* YOUR ASSIGNMENT
Check each line of the data below for the string "computer", then report how many lines have it and nothing else.

★ ★ ★ ★ ★

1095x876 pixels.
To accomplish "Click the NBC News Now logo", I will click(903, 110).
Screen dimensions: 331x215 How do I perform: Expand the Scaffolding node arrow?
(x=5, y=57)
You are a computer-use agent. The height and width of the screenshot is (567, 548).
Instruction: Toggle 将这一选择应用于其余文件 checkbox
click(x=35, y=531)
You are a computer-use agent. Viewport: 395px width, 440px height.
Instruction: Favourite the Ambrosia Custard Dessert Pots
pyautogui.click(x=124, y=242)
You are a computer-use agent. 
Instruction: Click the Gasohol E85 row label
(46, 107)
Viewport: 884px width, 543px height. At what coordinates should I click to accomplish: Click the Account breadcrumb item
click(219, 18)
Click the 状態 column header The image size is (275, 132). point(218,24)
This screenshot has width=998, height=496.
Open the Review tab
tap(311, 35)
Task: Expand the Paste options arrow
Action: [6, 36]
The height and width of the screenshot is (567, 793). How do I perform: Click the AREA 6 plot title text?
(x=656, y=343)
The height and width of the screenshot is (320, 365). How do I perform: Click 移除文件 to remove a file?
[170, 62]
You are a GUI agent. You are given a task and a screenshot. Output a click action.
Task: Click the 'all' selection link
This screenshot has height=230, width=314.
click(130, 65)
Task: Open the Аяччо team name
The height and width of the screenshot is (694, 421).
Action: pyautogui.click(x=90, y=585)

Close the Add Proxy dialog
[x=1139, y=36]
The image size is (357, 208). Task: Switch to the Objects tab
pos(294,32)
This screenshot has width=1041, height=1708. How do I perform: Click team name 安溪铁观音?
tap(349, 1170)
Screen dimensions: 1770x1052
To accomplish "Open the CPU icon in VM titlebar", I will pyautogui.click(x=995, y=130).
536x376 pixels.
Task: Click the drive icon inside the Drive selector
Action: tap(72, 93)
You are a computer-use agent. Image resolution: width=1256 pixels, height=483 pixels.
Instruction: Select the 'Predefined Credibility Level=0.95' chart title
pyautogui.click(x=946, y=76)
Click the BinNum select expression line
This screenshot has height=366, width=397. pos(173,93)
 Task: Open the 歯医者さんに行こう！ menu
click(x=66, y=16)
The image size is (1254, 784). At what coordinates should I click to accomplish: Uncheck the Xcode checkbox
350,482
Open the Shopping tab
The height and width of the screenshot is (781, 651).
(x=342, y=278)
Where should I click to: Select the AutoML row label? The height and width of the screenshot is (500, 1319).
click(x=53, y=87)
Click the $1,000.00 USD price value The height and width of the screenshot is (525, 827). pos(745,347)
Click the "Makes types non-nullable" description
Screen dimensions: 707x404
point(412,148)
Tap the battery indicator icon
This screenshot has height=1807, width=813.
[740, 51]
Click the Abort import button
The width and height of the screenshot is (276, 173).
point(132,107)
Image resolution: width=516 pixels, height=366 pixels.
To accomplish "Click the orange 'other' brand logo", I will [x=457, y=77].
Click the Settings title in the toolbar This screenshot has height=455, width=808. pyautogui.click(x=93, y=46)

★ ★ ★ ★ ★

* ANSWER SECTION
4